Patients between the ages of 12 and 21 years undergoing reduction mammaplasty were prospectively assessed for baseline and postoperative breast symptomatology and medication use. The medical records of female controls within the same age range were retrospectively reviewed.
A total of 378 participants with macromastia and 378 controls were included in analyses. A higher proportion of controls used progestin-only methods compared with participants with macromastia (28.0% versus 5.3%, < 0.001). The most commonly prescribed methods were the depot medroxyprogesterone acetate injection (31.0%), levonorgestrel-containing intrauterine device (31.0%), and subdermal implant (26.2%). Patients with macromastia who used progestin-only contraception had a greater amount of breast tissue resected during reduction mammaplasty ( = 0.04), reported greater musculoskeletal pain ( = 0.008), and were roughly 500% more likely to experience breast pain (odds ratio, 4.94; 95% confidence interval, 1.58-15.47; = 0.005) than those with macromastia who never used hormonal contraception.
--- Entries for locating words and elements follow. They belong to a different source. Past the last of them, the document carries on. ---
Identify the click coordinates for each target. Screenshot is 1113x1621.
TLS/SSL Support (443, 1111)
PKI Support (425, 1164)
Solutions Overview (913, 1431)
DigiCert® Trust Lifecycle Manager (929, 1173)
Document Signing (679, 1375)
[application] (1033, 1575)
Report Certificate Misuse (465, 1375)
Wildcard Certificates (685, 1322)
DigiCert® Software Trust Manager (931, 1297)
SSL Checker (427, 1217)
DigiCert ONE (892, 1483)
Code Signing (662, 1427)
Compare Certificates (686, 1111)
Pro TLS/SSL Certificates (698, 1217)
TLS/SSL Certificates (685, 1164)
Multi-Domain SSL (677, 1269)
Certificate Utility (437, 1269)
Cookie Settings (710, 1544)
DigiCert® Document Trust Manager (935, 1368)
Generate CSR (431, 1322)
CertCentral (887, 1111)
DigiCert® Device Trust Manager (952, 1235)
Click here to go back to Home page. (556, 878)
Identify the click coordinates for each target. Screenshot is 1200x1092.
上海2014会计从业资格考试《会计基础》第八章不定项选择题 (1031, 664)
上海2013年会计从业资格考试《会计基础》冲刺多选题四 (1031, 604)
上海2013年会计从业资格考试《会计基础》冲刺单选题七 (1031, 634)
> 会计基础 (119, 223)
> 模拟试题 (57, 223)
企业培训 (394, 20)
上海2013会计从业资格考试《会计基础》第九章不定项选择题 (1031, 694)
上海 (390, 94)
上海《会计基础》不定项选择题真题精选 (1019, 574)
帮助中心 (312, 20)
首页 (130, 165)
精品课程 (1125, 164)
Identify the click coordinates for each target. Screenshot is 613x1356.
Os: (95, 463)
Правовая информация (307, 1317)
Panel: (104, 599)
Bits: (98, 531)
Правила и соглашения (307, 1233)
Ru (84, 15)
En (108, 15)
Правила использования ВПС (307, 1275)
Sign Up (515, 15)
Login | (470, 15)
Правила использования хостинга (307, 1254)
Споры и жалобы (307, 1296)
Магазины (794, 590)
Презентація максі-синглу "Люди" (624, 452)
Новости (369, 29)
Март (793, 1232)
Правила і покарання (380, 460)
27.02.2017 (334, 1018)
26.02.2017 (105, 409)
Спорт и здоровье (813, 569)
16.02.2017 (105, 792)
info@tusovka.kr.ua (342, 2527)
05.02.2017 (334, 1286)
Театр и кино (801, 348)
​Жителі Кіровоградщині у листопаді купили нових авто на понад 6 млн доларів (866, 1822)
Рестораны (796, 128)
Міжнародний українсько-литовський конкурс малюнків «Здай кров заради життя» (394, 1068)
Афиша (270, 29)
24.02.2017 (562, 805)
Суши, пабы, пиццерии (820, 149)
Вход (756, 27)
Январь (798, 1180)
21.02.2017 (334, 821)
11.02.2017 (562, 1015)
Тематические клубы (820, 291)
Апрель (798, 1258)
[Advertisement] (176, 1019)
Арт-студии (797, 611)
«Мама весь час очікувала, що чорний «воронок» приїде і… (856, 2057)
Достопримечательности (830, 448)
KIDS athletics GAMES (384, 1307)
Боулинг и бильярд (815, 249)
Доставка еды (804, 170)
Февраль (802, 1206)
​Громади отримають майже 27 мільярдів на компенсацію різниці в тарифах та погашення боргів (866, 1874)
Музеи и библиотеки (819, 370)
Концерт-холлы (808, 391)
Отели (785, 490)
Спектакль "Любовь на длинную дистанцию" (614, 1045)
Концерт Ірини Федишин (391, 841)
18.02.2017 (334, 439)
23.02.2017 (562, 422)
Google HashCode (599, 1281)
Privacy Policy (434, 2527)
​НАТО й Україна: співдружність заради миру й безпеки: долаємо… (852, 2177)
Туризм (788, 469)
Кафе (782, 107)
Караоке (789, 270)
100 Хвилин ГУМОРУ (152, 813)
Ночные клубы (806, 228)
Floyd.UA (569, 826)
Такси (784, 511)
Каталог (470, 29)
Adolescents with macromastia who use progestin-only contraception may have greater breast hypertrophy and worse breast and musculoskeletal pain. When appropriate, providers may wish to consider other contraception methods for patients who are at-risk for breast hypertrophy or those who suffer from macromastia-related symptoms.
仅含孕激素的避孕方法在青少年中越来越受欢迎。然而,患者、家长和医疗服务提供者都担心仅含孕激素的避孕方法可能对乳房发育产生的潜在影响。我们试图探讨仅含孕激素的避孕方法对患有巨乳症的青少年乳房肥大和症状的影响。
对12至21岁接受乳房缩小术的患者进行前瞻性评估,记录基线和术后乳房症状及用药情况。回顾性分析同年龄范围女性对照的病历。
共纳入378例巨乳症患者和378例对照进行分析。与巨乳症患者相比,对照中使用仅含孕激素方法的比例更高(28.0%对5.3%,<0.001)。最常用的方法是醋酸甲羟孕酮长效注射剂(31.0%)、含左炔诺孕酮宫内节育器(31.0%)和皮下植入剂(26.2%)。使用仅含孕激素避孕方法的巨乳症患者在乳房缩小术中切除的乳房组织量更多(=0.04),报告的肌肉骨骼疼痛更严重(=0.008),且经历乳房疼痛的可能性比从未使用激素避孕的巨乳症患者高出约500%(优势比,4.94;95%置信区间,1.58 - 15.47;=0.005)。
使用仅含孕激素避孕方法的巨乳症青少年可能有更大的乳房肥大以及更严重的乳房和肌肉骨骼疼痛。在合适的情况下,医疗服务提供者可能希望为有乳房肥大风险或患有与巨乳症相关症状的患者考虑其他避孕方法。